Research has been intense to try and maintain supercapacitors' big bursts of energy and quick recharge while also managing to get them to perform more like batteries.
Now researchers at the University of Central Florida have developed a new nanoprinting technique that produces highly ordered nanoelectrodes without the need for templates or any expensive tools. The result appears to be a supercapacitor with a significantly higher energy storage capacity.
The research, which was published in the journal Advanced Materials ("Highly Ordered MnO2 Nanopillars for Enhanced Supercapacitor Performance"), came up with a three-step printing process that because of its simplicity allows for multiple imprints to be made on the same substrate in close proximity. The process involves printing polymer nanostructures on a substrate that serves as a scaffold on which to deposit electrode material made of manganese dioxide.

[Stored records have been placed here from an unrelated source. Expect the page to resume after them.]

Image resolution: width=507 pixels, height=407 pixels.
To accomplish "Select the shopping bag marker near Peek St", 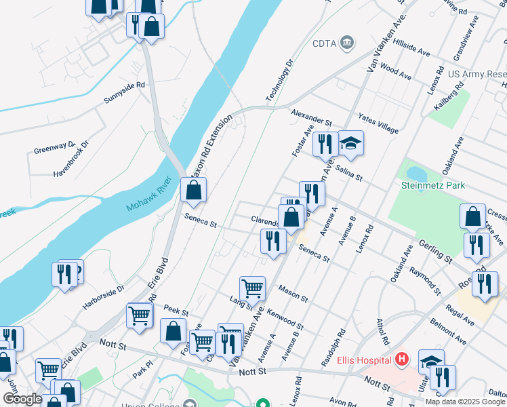I will click(x=174, y=332).
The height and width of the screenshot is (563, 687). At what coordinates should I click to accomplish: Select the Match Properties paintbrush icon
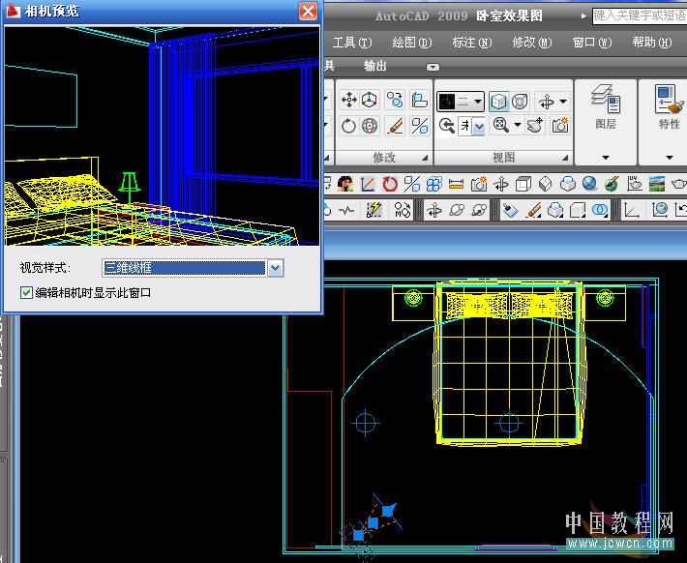[395, 126]
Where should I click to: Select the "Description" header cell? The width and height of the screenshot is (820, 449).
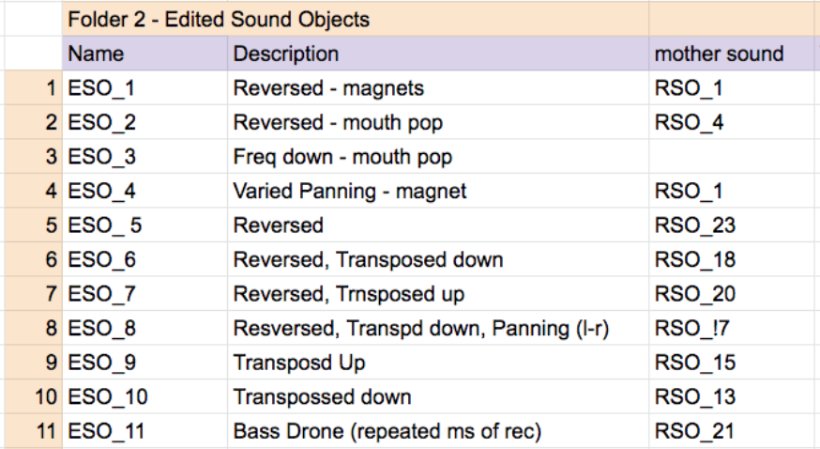point(437,54)
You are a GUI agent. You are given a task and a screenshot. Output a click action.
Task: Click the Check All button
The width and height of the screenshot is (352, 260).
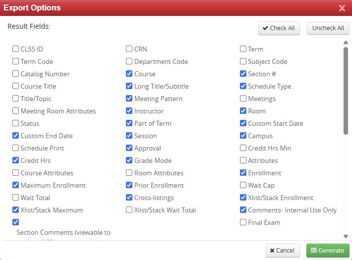click(279, 28)
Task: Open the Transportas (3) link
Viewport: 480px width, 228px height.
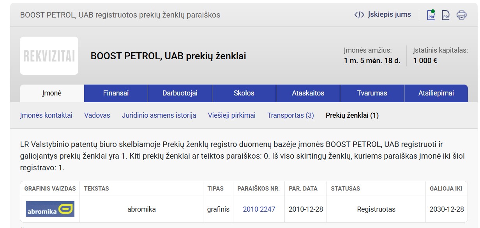Action: 290,115
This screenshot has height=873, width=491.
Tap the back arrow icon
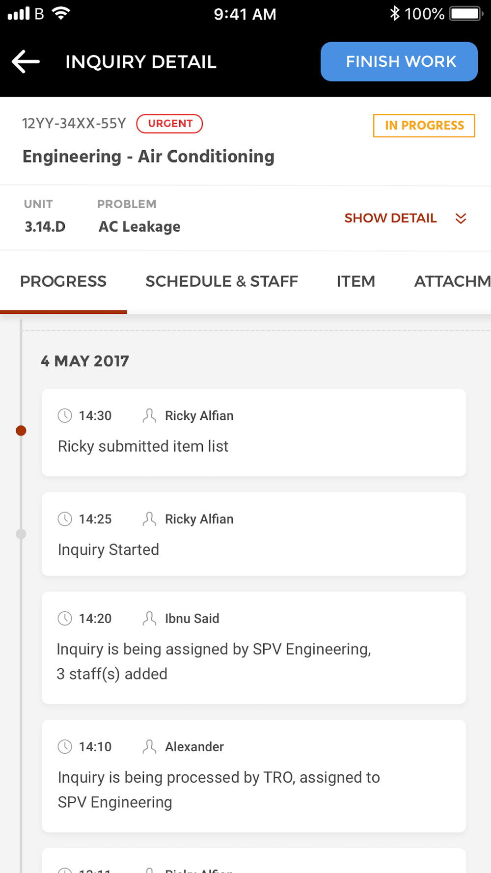pos(26,62)
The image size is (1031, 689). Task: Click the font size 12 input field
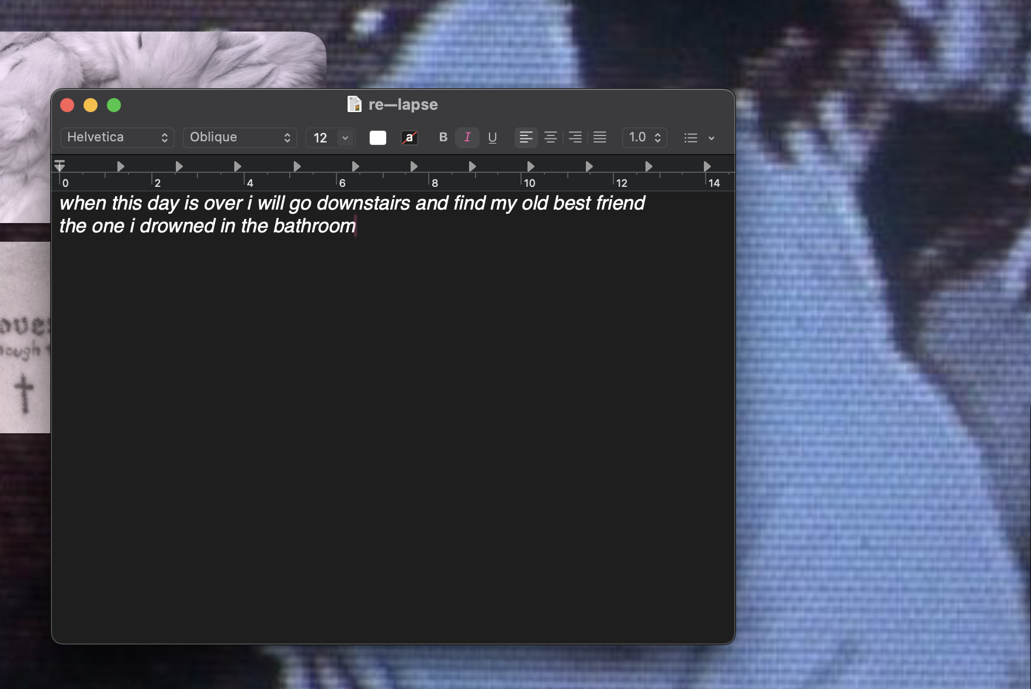tap(321, 138)
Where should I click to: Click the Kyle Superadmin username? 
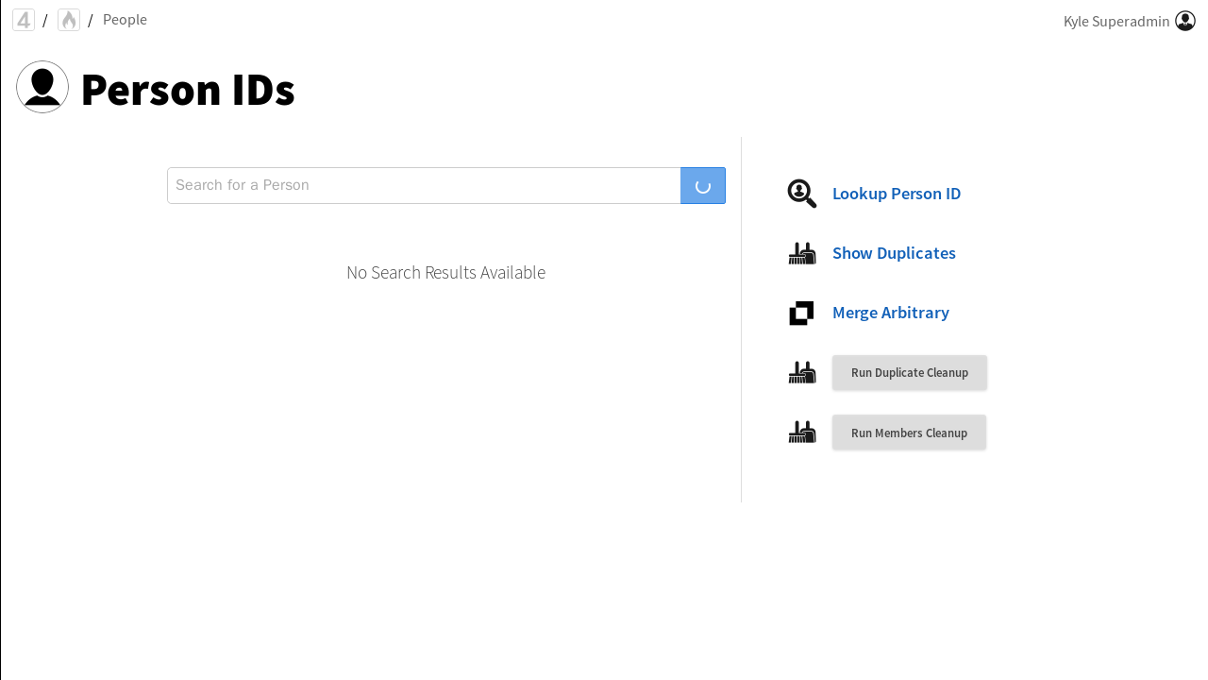[x=1116, y=21]
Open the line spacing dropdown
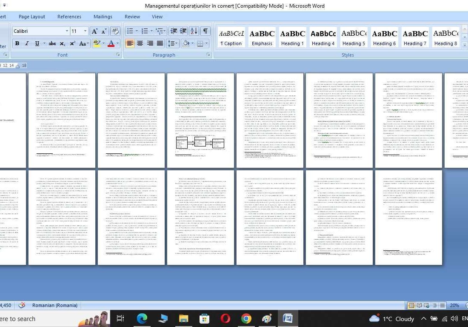468x327 pixels. pos(172,43)
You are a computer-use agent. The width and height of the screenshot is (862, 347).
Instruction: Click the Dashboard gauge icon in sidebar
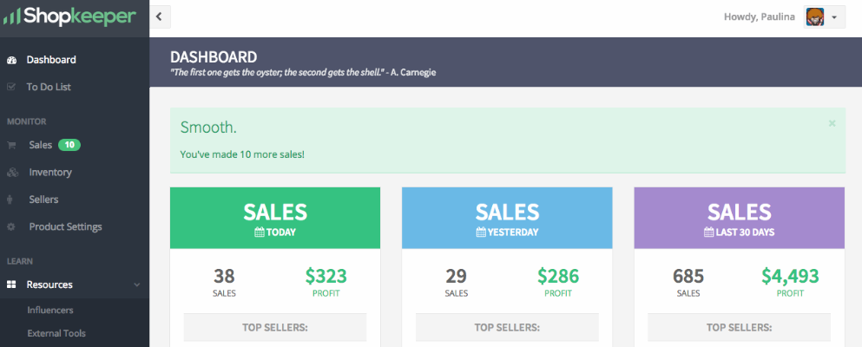pyautogui.click(x=11, y=60)
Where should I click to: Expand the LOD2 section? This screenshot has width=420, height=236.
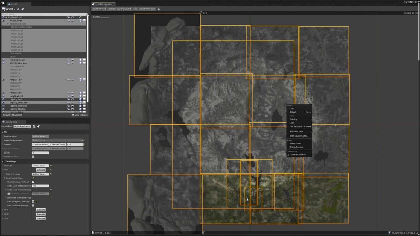(x=3, y=210)
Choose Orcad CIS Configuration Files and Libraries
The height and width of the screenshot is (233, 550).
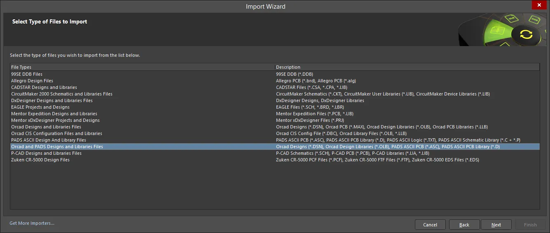pos(275,133)
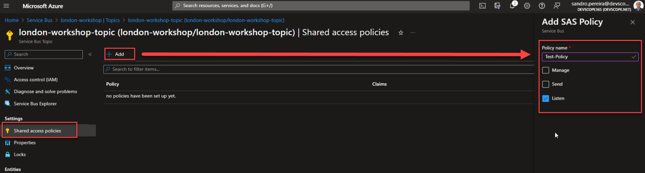Pin topic page with favorite star
The width and height of the screenshot is (645, 173).
click(x=401, y=33)
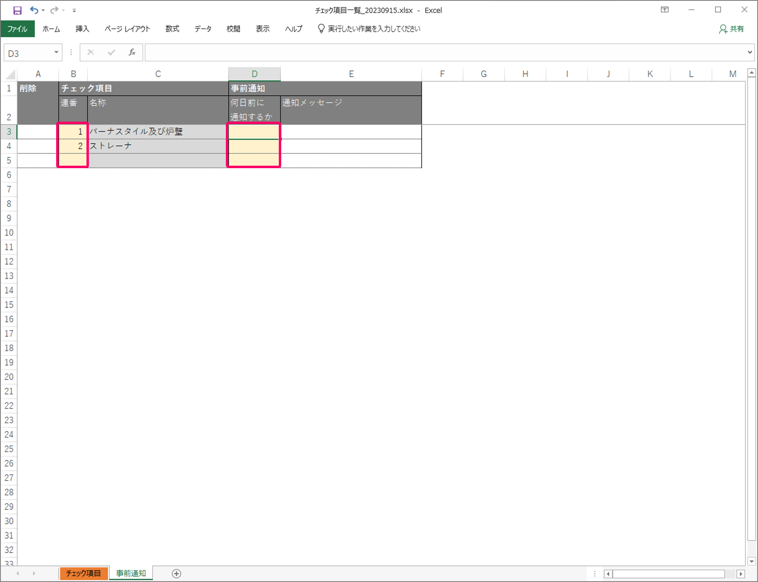The image size is (758, 582).
Task: Select column D header
Action: [255, 74]
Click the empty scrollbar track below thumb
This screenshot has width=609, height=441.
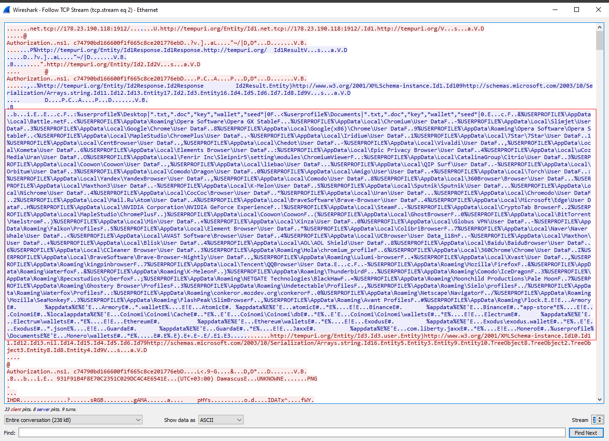click(599, 238)
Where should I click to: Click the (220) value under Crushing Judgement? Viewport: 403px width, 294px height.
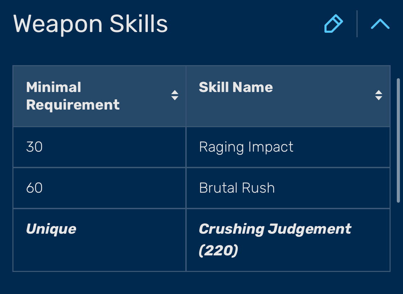tap(218, 250)
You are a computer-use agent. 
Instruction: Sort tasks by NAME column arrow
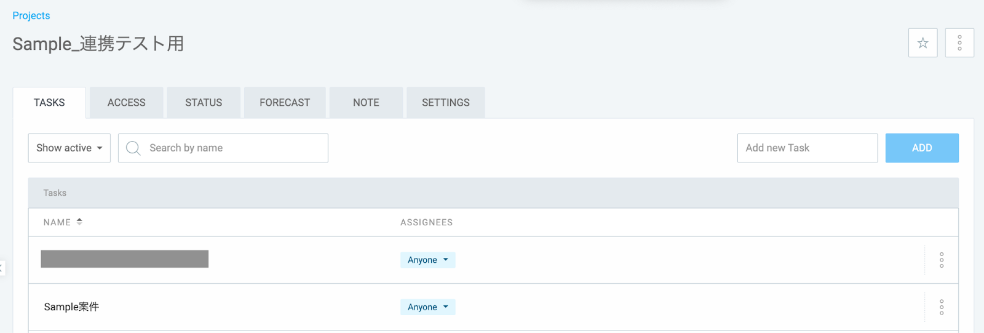click(x=79, y=222)
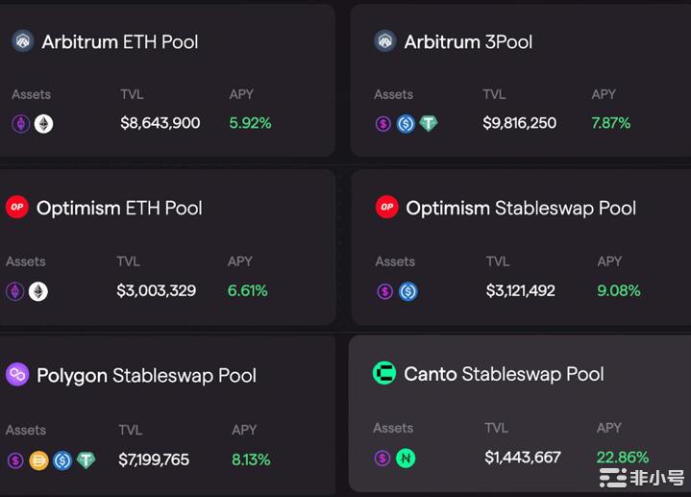Open the Polygon Stableswap Pool title
The height and width of the screenshot is (497, 691).
click(x=146, y=375)
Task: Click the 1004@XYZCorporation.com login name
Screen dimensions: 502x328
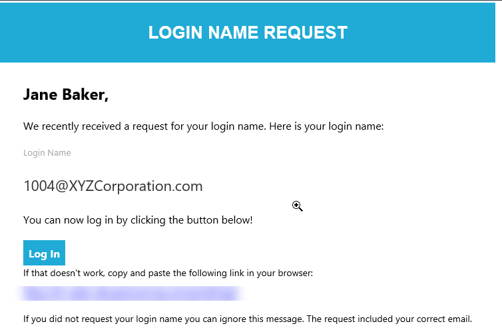Action: click(113, 186)
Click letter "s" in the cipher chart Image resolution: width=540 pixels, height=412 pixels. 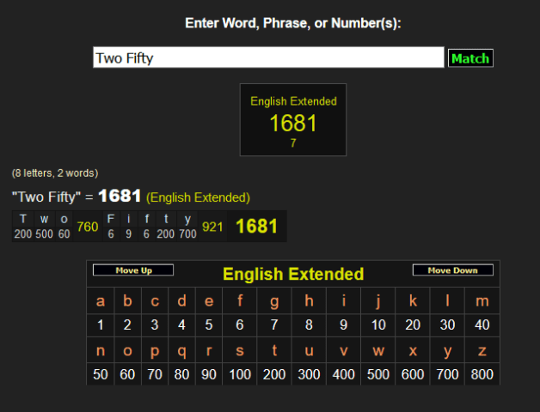pos(240,350)
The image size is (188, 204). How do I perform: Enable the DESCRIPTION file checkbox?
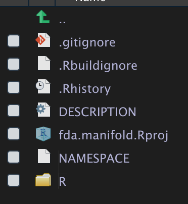point(14,111)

“We had been looking at techniques to print nanostructures,” said Jayan Thomas, an assistant professor in UCF’s NanoScience Technology Center, in a press release. “Using a simple spin-on nanoprinting (SNAP) technique, we can print highly-ordered nanopillars without the need for complicated development processes.”
Thomas believes that this process may lead to the next generation of high energy density supercapacitors.
“What we’ve found is by adding the printed ordered nanostructures to supercapacitor electrodes, we can increase their surface area many times,” added Thomas. “We discovered that supercapacitors made using the SNAP technique can store much more energy than ones made without.”